Hello everybody,
I am currently trying to create a dataset of simulated exome reads (with simulated base qualities as well). I am currently using simNGS from EBI to create a fragment library and create reads. The main issue with this one is that with a workflow like:
fasta genome reference -> fragment library -> simulated reads.
We have simulated genomic reads instead of exomic reads. A workflow such as:
fasta exome reference -> fragment library -> simulated reads
doesnt’ sound so good, because it leaves out lots of exome-specific behaviours (e.g, off target reads).
Is there any other approach to follow in order to obtain a reliable whole-exome simulated read dataset?
For what reason are you doing your simulation?

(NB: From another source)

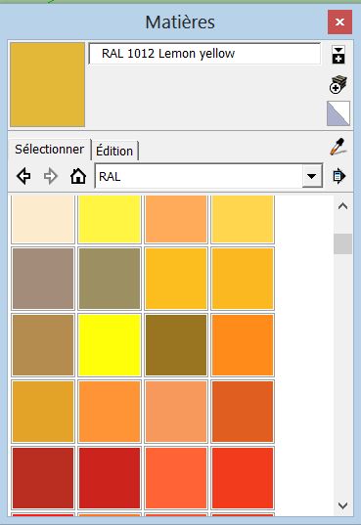This screenshot has width=361, height=525.
Task: Pick the bright pure yellow swatch
Action: [110, 345]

Could you add to your question details about what behaviors you want to capture and why?
I'm interested in whole-exome sequencing variant call behaviour, specifically how base quality distortion affect variant call (on SNP level). I'm focusing on Illumina platforms.
For the purposes of variant calling behavior, do you need to model things like off-target reads and variable coverage since you are interested in base quality distortion? I know you want to, but do you need to?
the main point is that we use a complete whole-exome variant call pipeline (including the mapping step). We'd like to have a more realistic simulated read dataset to avoid additional bias.. but if there's no way we'll stick to what we have.
In the case you are interested, you would probably want to simulate your (hybrid) selection process. I have no idea how effectively hybridization characteristics of a genomic library versus a pool of several hundred thousand oligos can be captured, both from a computational and from a biochemical view. The value of doing so is also unknown, at least to me.